=== TEXT TO READ ===
NSF Award
9510017
*** 9510017 Li This Small Business Innovation Research Phase II project will develop practical polymeric photorefractive materials based on conjugated polymers for optical image processing. The proposed research will focus on design, synthesis, and processing of conjugated polymer-based photorefractive materials with large optical nonlinearities, high photoconductivity and large charge carrier mobilities. The results obtained from Phase I demonstrated that polythiophene-based conjugated polymers with nonlinear optical (NLO) functionalities can exhibit the photorefractive effect. Large two beam coupling (TBC) gain coefficient has been measured. Based on the Phase I effort, the Phase II research will concentrate on the enhancement of the photorefractive properties of conjugated polymer-based materials. Several approaches are proposed to boost up the electro-optic coefficients and the photoconductivity of the materials. In addition, the intrinsically large charge carrier mobilities in the conjugated polymers are expected to provide an edge over currently existing polymeric photorefractive materials. These conjugated materials will be characterized for their linear optical and NLO properties, photoconductivity, as well as the charge carrier mobility. TBC and degenerate four wave mixing (FWM) experiments will be carried out to study the photorefractive properties of the materials. These novel materials are expected to surpass the polymeric photorefractive materials so far reported both in speed and sensitivity. To demonstrate the application of the novel photorefractive materials for information storage and image processing, holographic image recording and retrieval experiments will be performed on these materials. Development of practical polymeric photorefractive materials would yield an inexpensive and efficient holographic recording medium for waveguide photorefractive technologies, with applications in the areas of real-time image processing, high-density optical data sto rage, holographic optical interconnects, associative memories, phase conjugation, optical incoherent to coherent converters and beam steering. Also, such materials are suited for devices for industrial control and automation, based on real-time optical interferometry. ***
===
### SET EXERCISE
In the award abstract, what did the Phase I results show that polythiophene-based conjugated polymers with nonlinear optical functionalities can exhibit? You can leave the listing aside; it is not needed.
=== PROVIDED DATA ===
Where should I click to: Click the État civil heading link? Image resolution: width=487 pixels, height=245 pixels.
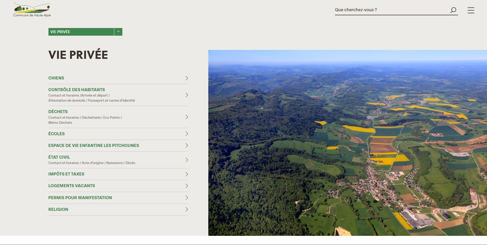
===
### RESPONSE
They can exhibit the photorefractive effect.